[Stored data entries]
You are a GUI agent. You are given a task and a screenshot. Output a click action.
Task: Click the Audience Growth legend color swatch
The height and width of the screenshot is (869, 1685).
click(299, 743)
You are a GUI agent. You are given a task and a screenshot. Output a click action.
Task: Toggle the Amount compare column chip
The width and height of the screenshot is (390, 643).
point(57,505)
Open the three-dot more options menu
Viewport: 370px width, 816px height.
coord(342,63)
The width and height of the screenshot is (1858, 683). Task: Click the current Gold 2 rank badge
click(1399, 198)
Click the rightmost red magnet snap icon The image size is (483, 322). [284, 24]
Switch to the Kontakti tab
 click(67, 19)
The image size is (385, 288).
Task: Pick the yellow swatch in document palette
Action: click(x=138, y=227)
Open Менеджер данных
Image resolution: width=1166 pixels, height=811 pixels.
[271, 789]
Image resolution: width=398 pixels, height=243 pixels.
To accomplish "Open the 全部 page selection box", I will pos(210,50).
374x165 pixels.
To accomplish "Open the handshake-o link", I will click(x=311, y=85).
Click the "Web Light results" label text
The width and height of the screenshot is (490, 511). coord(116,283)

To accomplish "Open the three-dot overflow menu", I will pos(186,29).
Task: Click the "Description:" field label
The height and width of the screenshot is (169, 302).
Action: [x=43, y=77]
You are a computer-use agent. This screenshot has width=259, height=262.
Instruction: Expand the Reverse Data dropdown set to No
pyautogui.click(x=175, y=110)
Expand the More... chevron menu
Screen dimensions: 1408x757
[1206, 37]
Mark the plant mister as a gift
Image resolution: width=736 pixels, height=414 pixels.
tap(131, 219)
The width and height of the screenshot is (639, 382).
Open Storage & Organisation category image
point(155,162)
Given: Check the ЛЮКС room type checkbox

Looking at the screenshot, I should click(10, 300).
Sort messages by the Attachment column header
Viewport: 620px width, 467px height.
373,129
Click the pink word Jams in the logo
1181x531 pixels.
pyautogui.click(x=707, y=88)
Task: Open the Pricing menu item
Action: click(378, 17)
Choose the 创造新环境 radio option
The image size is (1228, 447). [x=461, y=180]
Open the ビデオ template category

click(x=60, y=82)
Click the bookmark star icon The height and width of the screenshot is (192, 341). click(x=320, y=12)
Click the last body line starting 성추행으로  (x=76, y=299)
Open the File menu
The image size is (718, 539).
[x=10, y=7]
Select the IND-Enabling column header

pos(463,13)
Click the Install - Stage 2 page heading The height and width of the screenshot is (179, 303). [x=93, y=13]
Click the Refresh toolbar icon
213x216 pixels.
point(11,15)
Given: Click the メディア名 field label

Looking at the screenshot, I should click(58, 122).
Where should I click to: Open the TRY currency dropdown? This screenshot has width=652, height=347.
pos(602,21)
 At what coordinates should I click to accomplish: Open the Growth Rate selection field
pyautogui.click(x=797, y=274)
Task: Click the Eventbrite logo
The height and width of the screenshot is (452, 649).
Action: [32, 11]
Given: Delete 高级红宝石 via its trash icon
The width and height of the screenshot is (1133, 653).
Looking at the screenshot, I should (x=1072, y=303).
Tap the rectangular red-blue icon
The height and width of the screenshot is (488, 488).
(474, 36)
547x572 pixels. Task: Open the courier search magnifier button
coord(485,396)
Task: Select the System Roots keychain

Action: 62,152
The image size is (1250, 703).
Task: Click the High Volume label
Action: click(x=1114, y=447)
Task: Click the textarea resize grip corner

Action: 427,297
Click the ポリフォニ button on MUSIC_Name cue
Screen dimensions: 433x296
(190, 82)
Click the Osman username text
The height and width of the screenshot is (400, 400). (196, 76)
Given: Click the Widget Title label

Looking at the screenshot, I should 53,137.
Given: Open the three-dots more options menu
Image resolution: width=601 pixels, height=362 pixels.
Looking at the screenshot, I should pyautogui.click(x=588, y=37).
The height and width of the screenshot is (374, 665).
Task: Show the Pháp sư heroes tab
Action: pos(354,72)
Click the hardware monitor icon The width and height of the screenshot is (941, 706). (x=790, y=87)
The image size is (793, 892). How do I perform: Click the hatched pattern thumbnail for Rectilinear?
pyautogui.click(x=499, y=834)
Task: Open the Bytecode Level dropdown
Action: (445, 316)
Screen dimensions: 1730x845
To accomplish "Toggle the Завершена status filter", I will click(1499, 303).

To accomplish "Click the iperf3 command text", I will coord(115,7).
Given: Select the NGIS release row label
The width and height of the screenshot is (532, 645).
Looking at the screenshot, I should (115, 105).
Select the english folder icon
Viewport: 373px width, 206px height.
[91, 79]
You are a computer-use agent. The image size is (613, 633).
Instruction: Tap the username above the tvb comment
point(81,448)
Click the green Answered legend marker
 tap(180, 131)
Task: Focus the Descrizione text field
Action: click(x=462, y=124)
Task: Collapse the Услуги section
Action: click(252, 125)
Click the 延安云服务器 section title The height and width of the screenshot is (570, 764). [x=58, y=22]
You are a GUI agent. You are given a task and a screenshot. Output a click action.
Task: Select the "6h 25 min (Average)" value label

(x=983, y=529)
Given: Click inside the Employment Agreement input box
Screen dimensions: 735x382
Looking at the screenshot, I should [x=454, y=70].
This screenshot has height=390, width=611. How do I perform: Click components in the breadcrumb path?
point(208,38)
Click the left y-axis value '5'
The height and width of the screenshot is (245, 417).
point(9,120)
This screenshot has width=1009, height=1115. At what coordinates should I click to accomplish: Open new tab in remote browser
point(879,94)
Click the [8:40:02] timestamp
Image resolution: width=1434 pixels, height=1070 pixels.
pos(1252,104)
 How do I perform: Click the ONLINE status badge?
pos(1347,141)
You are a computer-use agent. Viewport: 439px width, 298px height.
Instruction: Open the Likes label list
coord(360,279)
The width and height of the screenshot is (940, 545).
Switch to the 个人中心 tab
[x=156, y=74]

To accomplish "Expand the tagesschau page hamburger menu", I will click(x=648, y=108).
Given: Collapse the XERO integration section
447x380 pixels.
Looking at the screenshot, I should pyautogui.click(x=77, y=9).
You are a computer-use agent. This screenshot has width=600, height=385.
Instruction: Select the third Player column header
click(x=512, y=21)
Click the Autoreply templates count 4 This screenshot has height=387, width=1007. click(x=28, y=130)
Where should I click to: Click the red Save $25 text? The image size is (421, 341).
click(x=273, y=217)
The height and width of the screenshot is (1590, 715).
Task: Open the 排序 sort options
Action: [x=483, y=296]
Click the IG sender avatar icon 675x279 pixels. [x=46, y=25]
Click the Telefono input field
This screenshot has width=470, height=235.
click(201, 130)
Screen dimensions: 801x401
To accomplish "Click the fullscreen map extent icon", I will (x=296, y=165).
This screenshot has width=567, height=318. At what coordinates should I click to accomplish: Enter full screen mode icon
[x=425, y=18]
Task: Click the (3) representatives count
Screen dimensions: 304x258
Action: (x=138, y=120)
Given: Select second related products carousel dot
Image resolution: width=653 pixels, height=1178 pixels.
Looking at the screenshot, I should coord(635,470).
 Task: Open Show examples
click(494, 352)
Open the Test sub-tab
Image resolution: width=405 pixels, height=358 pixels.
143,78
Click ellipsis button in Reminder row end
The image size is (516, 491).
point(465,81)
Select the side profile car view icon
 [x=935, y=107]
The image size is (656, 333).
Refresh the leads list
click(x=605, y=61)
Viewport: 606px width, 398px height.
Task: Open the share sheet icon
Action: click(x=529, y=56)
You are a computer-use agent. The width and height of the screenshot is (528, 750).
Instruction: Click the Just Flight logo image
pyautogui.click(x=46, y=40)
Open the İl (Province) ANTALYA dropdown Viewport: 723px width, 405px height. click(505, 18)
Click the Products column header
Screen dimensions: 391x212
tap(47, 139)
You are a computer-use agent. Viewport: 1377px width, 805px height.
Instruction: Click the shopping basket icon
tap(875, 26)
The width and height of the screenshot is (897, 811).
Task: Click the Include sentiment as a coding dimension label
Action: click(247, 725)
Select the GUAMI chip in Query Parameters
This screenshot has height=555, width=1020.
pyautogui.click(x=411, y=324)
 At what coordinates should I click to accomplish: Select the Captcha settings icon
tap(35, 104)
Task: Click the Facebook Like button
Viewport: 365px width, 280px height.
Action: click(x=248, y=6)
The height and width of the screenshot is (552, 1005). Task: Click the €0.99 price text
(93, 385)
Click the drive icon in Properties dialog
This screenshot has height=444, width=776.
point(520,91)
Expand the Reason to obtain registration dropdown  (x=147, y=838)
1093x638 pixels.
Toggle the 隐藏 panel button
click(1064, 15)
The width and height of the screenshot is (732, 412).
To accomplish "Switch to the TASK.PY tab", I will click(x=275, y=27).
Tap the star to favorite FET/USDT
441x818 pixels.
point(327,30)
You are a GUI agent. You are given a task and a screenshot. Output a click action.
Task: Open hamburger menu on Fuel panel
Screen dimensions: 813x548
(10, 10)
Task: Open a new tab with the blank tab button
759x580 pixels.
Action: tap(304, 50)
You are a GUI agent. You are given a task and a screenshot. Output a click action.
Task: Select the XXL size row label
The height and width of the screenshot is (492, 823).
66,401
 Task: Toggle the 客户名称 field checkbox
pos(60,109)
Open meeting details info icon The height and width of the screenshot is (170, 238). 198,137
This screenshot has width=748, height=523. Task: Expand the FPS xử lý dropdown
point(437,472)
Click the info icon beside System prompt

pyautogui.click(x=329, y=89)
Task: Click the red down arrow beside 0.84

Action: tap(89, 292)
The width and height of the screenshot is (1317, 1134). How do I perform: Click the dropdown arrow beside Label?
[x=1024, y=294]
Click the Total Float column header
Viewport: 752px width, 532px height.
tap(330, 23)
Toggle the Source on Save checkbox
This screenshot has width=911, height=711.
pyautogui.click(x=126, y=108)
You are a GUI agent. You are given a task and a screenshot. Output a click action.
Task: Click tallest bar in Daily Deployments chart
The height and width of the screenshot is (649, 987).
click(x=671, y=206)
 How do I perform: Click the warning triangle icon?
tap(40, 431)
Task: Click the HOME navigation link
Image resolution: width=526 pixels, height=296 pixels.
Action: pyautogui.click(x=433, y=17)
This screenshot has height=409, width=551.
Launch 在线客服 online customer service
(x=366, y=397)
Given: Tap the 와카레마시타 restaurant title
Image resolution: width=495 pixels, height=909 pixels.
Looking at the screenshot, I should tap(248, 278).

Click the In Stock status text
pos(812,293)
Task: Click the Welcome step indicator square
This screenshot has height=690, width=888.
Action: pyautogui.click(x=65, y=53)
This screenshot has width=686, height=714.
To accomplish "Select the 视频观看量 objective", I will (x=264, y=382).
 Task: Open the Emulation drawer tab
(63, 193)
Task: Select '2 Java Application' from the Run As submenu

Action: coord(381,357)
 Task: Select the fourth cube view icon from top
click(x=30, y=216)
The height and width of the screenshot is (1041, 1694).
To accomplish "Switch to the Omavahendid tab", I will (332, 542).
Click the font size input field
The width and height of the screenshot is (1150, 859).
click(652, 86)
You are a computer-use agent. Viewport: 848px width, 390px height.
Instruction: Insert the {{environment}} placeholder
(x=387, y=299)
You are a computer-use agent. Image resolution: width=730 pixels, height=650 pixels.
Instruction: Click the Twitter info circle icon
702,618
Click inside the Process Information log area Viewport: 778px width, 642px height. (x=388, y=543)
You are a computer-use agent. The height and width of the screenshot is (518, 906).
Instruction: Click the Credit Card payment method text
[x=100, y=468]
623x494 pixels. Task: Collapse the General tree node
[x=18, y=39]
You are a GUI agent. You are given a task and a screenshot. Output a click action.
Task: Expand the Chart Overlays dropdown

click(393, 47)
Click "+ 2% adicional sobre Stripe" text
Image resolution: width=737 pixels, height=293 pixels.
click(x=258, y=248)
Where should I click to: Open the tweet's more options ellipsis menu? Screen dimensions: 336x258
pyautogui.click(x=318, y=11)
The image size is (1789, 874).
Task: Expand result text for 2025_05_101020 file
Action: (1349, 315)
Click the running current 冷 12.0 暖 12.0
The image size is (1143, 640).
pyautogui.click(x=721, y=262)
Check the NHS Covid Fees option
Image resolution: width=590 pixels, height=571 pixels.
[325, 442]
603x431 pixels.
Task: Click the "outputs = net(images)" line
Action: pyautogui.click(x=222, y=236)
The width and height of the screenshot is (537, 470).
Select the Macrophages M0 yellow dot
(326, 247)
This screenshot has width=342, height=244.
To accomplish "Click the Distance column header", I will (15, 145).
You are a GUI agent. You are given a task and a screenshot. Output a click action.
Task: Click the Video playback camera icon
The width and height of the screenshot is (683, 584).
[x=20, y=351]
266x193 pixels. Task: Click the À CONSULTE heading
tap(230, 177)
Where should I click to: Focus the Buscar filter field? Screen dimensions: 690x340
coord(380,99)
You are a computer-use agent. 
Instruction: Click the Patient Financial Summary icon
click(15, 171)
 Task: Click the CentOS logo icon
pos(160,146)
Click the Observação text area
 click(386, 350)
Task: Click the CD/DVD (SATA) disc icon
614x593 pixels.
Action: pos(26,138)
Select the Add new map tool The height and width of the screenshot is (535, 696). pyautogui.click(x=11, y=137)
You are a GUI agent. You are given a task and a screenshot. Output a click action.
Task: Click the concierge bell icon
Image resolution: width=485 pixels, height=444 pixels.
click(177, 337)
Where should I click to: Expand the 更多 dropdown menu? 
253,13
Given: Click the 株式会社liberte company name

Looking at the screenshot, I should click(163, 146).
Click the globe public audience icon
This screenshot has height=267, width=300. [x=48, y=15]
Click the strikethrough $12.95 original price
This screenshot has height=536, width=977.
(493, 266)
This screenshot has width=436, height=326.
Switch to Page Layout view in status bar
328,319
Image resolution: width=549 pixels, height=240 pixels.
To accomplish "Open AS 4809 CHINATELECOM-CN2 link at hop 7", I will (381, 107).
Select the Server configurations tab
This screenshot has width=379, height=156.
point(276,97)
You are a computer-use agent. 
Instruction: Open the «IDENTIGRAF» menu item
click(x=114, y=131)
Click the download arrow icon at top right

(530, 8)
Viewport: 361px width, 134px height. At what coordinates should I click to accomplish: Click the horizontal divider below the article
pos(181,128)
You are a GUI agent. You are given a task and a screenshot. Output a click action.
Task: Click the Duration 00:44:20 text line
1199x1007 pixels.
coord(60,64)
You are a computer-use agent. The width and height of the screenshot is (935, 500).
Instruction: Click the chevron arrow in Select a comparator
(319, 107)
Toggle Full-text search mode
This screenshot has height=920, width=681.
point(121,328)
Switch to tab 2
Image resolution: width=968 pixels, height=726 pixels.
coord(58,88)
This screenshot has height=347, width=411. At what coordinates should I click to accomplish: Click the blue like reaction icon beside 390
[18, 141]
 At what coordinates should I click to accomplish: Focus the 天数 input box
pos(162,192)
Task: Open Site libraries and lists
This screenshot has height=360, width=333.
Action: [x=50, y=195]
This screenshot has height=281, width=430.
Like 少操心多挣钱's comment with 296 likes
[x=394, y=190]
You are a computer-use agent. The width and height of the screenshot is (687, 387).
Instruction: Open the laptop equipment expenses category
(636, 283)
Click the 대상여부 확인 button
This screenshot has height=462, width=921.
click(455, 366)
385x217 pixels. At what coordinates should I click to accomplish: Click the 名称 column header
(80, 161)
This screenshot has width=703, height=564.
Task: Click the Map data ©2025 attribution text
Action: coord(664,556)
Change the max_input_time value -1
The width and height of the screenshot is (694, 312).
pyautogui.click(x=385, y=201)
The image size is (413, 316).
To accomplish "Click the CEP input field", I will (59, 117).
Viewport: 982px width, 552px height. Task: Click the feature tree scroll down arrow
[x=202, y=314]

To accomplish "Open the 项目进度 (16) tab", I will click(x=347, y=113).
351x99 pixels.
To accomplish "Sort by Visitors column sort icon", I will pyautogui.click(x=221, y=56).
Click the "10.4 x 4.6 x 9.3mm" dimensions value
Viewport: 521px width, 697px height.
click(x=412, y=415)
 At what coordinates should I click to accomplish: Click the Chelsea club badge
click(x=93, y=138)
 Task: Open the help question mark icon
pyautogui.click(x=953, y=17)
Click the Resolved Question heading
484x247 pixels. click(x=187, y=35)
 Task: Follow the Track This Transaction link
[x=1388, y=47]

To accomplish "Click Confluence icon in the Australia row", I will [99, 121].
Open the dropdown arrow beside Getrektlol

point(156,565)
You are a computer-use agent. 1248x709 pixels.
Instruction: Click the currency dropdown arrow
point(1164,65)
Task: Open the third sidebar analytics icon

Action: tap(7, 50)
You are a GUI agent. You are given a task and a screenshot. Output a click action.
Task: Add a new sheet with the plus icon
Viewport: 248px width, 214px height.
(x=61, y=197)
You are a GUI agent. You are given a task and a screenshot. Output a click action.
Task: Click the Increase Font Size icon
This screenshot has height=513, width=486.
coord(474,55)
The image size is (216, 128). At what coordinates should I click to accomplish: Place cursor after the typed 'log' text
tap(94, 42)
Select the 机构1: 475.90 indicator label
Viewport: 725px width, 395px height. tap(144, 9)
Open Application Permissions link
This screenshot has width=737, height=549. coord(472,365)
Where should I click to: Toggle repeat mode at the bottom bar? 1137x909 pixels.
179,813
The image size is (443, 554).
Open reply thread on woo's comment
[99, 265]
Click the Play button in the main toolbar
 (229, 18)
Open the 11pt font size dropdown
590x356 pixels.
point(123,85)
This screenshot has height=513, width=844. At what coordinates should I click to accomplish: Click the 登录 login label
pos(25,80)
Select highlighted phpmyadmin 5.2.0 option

→ Exercise details: Repeat the entries above verbatim, but only from the line that has "Instruction: Click the shopping basket icon" down to the line that has "Task: Select the XXL size row label", inclusive.

→ Written reply:
Instruction: Click the shopping basket icon
tap(875, 26)
The width and height of the screenshot is (897, 811).
Task: Click the Include sentiment as a coding dimension label
Action: click(247, 725)
Select the GUAMI chip in Query Parameters
This screenshot has height=555, width=1020.
pyautogui.click(x=411, y=324)
 At what coordinates should I click to accomplish: Select the Captcha settings icon
tap(35, 104)
Task: Click the Facebook Like button
Viewport: 365px width, 280px height.
Action: click(x=248, y=6)
The height and width of the screenshot is (552, 1005). Task: Click the €0.99 price text
(93, 385)
Click the drive icon in Properties dialog
This screenshot has height=444, width=776.
point(520,91)
Expand the Reason to obtain registration dropdown  (x=147, y=838)
1093x638 pixels.
Toggle the 隐藏 panel button
click(1064, 15)
The width and height of the screenshot is (732, 412).
To accomplish "Switch to the TASK.PY tab", I will click(x=275, y=27).
Tap the star to favorite FET/USDT
441x818 pixels.
point(327,30)
You are a GUI agent. You are given a task and a screenshot. Output a click action.
Task: Open hamburger menu on Fuel panel
Screen dimensions: 813x548
(10, 10)
Task: Open a new tab with the blank tab button
759x580 pixels.
Action: tap(304, 50)
You are a GUI agent. You are given a task and a screenshot. Output a click action.
Task: Select the XXL size row label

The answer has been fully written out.